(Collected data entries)
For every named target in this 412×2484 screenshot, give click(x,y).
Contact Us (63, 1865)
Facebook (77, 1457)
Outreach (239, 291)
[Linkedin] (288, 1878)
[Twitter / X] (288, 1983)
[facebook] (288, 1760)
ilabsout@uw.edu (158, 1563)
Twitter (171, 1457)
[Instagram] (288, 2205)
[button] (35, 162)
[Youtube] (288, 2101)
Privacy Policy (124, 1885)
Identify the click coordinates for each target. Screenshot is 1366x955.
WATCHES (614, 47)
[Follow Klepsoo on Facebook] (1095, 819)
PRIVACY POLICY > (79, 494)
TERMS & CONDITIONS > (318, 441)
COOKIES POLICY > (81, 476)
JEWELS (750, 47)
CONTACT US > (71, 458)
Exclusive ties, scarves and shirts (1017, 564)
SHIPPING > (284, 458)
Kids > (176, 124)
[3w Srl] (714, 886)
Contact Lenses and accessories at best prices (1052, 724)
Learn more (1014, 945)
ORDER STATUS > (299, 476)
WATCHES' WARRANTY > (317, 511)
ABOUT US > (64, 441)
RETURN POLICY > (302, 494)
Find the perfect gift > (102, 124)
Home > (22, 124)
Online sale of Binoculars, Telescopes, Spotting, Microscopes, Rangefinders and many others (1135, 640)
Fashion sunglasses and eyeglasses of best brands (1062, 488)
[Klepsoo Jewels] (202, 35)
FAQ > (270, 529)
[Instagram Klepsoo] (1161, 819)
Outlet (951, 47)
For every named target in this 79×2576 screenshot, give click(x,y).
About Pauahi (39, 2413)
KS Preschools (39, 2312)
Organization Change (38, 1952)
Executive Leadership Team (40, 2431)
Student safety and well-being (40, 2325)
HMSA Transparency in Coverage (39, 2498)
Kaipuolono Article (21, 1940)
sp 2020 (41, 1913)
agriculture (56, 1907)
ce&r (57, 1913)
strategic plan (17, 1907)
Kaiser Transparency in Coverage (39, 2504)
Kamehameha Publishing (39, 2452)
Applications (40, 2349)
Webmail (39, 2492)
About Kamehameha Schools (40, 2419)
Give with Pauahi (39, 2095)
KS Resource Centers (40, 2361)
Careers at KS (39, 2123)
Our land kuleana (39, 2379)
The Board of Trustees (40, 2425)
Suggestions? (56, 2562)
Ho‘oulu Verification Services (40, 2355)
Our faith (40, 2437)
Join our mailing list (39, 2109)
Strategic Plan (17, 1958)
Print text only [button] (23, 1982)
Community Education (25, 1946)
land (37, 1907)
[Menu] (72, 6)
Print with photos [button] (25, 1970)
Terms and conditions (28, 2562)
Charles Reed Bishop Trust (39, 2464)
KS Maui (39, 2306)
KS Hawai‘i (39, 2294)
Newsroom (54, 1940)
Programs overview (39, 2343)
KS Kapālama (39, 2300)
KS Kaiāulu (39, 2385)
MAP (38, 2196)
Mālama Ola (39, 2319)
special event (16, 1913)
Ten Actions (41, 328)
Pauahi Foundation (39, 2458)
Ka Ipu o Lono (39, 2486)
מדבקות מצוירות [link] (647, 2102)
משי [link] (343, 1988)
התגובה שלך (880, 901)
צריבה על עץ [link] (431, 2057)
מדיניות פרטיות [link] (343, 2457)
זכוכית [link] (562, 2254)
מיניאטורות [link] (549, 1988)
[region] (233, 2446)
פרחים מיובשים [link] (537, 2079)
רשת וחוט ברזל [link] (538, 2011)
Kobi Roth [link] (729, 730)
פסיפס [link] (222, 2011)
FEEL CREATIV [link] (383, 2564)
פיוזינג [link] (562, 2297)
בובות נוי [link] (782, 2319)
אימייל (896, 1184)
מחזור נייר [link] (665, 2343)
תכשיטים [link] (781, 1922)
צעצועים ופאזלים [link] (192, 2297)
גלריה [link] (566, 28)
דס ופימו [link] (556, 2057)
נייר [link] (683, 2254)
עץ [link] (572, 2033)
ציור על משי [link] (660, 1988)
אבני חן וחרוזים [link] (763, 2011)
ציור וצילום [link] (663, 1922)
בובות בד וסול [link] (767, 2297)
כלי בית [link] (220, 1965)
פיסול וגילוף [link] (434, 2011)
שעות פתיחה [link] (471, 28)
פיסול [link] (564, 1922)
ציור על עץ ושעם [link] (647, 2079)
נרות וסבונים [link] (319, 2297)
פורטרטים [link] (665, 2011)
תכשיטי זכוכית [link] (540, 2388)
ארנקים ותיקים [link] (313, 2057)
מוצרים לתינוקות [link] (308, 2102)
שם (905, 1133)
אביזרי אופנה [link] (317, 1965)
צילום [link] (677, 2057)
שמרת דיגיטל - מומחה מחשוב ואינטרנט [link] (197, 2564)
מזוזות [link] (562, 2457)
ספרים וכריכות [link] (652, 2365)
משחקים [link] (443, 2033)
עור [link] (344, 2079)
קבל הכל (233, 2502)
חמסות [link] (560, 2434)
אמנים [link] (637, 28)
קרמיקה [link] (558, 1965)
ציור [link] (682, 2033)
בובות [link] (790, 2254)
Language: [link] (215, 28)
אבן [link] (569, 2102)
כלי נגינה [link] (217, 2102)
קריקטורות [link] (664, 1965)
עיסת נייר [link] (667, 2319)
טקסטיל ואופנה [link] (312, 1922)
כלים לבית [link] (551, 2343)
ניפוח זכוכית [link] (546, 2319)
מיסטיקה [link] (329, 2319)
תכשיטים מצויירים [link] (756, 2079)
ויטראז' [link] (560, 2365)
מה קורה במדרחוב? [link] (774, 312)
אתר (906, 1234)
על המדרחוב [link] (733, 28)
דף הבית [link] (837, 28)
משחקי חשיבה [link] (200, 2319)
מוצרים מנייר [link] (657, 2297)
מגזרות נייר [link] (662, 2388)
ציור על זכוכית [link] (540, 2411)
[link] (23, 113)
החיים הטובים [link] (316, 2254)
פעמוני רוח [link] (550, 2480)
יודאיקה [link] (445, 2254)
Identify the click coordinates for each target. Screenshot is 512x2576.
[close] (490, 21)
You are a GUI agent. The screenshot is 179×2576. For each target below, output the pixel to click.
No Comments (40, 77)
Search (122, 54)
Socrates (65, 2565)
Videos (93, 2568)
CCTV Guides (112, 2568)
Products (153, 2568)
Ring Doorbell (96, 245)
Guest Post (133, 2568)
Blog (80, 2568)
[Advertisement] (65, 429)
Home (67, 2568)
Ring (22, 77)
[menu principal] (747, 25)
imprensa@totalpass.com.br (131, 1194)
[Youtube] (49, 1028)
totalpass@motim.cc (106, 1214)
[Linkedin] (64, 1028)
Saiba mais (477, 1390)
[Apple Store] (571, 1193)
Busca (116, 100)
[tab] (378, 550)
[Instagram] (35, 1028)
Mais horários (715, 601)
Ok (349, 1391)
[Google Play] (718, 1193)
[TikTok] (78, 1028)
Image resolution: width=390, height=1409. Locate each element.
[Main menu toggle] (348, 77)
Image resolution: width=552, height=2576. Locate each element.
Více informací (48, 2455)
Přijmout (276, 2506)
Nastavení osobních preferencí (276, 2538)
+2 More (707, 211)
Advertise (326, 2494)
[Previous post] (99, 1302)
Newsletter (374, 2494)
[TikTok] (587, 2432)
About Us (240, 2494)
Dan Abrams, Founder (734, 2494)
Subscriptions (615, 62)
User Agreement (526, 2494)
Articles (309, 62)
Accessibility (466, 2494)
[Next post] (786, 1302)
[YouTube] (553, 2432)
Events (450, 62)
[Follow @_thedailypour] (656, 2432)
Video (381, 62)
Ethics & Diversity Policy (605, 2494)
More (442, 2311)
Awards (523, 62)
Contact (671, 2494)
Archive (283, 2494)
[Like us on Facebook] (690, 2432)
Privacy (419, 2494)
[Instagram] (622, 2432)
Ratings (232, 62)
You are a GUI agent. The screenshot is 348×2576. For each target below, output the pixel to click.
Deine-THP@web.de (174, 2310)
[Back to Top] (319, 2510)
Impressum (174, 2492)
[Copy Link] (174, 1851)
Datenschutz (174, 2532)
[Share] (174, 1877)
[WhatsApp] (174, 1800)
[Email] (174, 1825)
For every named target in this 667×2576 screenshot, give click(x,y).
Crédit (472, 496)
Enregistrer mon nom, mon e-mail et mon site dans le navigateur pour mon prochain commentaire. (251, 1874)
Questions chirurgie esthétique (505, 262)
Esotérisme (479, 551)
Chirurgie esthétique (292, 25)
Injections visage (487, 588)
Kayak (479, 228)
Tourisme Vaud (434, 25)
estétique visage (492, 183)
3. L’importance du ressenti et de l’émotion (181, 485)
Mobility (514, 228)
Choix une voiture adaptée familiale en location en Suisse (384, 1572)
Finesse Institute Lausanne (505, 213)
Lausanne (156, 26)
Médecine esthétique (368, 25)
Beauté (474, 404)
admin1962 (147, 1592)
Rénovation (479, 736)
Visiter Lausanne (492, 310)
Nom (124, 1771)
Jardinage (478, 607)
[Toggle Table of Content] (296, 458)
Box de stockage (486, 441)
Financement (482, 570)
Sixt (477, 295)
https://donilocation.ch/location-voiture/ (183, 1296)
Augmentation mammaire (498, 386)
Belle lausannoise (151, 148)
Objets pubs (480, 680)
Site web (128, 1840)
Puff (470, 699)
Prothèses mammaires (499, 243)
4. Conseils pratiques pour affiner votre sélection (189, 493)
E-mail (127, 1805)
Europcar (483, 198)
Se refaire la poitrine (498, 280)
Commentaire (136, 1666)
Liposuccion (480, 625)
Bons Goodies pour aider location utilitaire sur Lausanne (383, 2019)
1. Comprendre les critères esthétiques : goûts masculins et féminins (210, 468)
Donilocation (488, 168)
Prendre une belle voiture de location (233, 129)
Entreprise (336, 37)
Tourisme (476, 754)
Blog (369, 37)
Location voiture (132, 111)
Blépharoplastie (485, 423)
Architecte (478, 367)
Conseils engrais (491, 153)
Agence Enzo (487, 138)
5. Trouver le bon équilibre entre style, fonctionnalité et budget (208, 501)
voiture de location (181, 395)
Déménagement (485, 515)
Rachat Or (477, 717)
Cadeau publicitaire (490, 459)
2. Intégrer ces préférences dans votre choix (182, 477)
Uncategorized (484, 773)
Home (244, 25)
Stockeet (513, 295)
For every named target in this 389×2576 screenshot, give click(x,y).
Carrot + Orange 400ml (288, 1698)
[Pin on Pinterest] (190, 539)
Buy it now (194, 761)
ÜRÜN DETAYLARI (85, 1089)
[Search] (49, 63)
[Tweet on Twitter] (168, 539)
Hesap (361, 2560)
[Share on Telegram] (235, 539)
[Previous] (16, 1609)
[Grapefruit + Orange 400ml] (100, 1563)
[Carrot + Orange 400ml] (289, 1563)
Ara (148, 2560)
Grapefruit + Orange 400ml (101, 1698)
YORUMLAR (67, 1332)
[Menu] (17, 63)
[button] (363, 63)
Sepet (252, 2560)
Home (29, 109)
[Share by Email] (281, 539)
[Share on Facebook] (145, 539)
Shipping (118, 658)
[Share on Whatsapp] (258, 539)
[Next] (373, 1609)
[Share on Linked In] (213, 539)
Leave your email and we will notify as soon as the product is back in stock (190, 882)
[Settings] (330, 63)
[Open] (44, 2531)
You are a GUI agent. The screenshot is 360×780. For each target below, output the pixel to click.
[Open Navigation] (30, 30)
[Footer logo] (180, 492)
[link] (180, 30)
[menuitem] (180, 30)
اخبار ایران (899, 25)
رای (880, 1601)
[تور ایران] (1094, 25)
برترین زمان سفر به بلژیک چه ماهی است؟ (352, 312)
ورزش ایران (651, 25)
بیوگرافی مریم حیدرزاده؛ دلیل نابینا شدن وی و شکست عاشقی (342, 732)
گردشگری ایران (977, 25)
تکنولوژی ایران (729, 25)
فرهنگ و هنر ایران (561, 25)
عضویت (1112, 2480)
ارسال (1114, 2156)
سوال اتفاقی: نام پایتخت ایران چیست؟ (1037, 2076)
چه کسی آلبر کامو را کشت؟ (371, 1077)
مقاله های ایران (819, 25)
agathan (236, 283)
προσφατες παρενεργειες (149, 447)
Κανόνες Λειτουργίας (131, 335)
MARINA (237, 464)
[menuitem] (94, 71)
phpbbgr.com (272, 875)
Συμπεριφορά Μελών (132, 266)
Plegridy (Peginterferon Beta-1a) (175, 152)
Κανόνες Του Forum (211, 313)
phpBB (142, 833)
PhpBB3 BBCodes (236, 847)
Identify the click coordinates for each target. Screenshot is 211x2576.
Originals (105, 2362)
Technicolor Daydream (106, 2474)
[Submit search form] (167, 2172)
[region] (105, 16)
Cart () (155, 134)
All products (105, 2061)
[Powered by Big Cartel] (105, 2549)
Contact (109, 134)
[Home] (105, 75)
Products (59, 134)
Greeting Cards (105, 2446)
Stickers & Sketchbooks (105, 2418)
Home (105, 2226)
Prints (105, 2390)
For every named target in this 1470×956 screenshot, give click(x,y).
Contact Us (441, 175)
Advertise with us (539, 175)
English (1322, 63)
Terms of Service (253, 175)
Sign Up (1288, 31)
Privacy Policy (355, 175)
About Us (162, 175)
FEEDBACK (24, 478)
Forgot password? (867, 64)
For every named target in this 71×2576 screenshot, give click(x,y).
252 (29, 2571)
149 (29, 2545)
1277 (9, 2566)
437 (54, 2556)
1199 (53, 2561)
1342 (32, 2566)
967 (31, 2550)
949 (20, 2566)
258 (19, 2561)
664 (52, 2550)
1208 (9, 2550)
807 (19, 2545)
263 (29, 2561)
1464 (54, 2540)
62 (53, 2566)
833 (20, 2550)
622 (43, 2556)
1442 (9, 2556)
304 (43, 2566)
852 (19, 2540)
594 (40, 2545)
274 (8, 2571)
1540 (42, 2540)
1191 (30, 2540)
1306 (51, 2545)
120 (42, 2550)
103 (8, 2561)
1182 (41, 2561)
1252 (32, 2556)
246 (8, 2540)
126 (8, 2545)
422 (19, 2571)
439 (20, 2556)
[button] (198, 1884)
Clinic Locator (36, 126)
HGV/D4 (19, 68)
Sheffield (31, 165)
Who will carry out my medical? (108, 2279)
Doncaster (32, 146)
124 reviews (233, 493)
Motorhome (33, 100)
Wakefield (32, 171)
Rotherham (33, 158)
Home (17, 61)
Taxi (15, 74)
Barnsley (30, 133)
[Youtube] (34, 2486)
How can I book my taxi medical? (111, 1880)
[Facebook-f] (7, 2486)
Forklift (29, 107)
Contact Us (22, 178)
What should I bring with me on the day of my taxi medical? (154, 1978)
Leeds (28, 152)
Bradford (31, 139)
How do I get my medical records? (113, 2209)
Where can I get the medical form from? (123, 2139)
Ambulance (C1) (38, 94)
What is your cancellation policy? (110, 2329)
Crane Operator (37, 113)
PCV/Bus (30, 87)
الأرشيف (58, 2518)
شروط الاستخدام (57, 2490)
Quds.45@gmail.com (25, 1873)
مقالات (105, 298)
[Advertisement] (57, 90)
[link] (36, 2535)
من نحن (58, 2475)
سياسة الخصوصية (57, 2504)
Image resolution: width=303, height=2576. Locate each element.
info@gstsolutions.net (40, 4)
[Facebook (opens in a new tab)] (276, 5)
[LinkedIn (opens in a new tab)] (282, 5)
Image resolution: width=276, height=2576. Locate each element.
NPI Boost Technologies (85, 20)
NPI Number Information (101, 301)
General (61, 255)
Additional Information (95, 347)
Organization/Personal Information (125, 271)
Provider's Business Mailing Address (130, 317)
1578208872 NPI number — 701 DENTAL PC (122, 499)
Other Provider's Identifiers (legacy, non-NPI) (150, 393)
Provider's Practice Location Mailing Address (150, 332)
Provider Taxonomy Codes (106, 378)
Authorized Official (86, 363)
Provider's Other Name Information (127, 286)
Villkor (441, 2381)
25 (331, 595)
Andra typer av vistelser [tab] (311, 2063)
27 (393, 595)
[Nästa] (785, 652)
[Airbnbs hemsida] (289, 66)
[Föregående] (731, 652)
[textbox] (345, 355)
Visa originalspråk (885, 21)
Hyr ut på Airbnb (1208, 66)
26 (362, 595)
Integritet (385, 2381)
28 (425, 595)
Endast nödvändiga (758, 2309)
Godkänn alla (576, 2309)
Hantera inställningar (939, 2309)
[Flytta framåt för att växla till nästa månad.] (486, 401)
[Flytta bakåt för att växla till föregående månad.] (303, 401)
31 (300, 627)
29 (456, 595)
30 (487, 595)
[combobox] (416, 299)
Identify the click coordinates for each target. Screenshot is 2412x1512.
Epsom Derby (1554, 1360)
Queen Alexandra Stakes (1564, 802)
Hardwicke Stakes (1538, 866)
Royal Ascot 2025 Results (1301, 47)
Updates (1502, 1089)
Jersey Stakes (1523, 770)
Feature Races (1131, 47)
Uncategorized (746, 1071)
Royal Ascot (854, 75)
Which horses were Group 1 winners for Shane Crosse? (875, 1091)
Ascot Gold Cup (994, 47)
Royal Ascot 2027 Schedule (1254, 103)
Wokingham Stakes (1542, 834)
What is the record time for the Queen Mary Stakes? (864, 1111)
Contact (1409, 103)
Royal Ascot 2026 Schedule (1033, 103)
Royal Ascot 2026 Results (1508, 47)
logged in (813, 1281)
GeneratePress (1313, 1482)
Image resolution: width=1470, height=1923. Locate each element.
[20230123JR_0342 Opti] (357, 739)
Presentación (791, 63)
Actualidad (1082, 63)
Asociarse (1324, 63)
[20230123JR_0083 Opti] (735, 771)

#### [AIM OF THE EXERCISE]
The answer is the run of lines above from the line containing "[Airbnbs hemsida] (289, 66)" through the line containing "[combobox] (416, 299)", copied exactly and alone.

#### [ANSWER SECTION]
[Airbnbs hemsida] (289, 66)
[Föregående] (731, 652)
[textbox] (345, 355)
Visa originalspråk (885, 21)
Hyr ut på Airbnb (1208, 66)
26 (362, 595)
Integritet (385, 2381)
28 (425, 595)
Endast nödvändiga (758, 2309)
Godkänn alla (576, 2309)
Hantera inställningar (939, 2309)
[Flytta framåt för att växla till nästa månad.] (486, 401)
[Flytta bakåt för att växla till föregående månad.] (303, 401)
31 (300, 627)
29 (456, 595)
30 (487, 595)
[combobox] (416, 299)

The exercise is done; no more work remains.